**Provided material**
★ ★ ★

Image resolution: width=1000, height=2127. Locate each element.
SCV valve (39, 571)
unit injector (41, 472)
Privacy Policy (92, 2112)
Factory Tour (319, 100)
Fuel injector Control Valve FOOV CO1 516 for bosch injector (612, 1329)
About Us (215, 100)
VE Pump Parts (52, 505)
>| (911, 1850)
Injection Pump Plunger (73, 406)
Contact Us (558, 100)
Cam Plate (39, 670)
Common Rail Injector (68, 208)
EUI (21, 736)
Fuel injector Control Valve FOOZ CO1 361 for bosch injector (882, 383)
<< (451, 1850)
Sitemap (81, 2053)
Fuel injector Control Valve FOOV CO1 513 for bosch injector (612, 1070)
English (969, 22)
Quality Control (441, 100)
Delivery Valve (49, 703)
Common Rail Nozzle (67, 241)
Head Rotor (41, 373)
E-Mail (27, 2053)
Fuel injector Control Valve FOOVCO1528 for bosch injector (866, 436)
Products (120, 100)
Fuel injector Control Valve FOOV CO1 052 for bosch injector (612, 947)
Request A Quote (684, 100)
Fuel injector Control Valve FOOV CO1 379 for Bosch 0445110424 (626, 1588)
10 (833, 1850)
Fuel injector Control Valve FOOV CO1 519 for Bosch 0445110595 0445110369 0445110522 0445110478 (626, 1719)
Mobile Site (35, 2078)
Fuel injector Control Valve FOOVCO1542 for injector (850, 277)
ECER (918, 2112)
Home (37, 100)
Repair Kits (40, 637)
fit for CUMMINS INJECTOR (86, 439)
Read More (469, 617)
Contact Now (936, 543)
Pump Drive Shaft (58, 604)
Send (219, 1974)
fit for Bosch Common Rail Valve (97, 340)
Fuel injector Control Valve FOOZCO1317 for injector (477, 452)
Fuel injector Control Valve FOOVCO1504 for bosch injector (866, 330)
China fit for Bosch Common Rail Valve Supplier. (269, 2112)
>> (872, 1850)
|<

★ ★ ★

**Aim of the exercise**
Rewrite the entries above, substituting "Solenoid Valve" for every occurrence of "Control Valve" and leaving everything else unchanged.

**Solution**
Image resolution: width=1000, height=2127. Locate each element.
SCV valve (39, 571)
unit injector (41, 472)
Privacy Policy (92, 2112)
Factory Tour (319, 100)
Fuel injector Solenoid Valve FOOV CO1 516 for bosch injector (612, 1329)
About Us (215, 100)
VE Pump Parts (52, 505)
>| (911, 1850)
Injection Pump Plunger (73, 406)
Contact Us (558, 100)
Cam Plate (39, 670)
Common Rail Injector (68, 208)
EUI (21, 736)
Fuel injector Solenoid Valve FOOZ CO1 361 for bosch injector (882, 383)
<< (451, 1850)
Sitemap (81, 2053)
Fuel injector Solenoid Valve FOOV CO1 513 for bosch injector (612, 1070)
English (969, 22)
Quality Control (441, 100)
Delivery Valve (49, 703)
Common Rail Nozzle (67, 241)
Head Rotor (41, 373)
E-Mail (27, 2053)
Fuel injector Solenoid Valve FOOVCO1528 for bosch injector (866, 436)
Products (120, 100)
Fuel injector Solenoid Valve FOOV CO1 052 for bosch injector (612, 947)
Request A Quote (684, 100)
Fuel injector Solenoid Valve FOOV CO1 379 for Bosch 0445110424 (626, 1588)
10 (833, 1850)
Fuel injector Solenoid Valve FOOV CO1 519 for Bosch 0445110595 0445110369 0445110522 0445110478 (626, 1719)
Mobile Site (35, 2078)
Fuel injector Solenoid Valve FOOVCO1542 for injector (850, 277)
ECER (918, 2112)
Home (37, 100)
Repair Kits (40, 637)
fit for CUMMINS INJECTOR (86, 439)
Read More (469, 617)
Contact Now (936, 543)
Pump Drive Shaft (58, 604)
Send (219, 1974)
fit for Bosch Common Rail Valve (97, 340)
Fuel injector Solenoid Valve FOOZCO1317 for injector (477, 452)
Fuel injector Solenoid Valve FOOVCO1504 for bosch injector (866, 330)
China fit for Bosch Common Rail Valve Supplier. (269, 2112)
>> (872, 1850)
|<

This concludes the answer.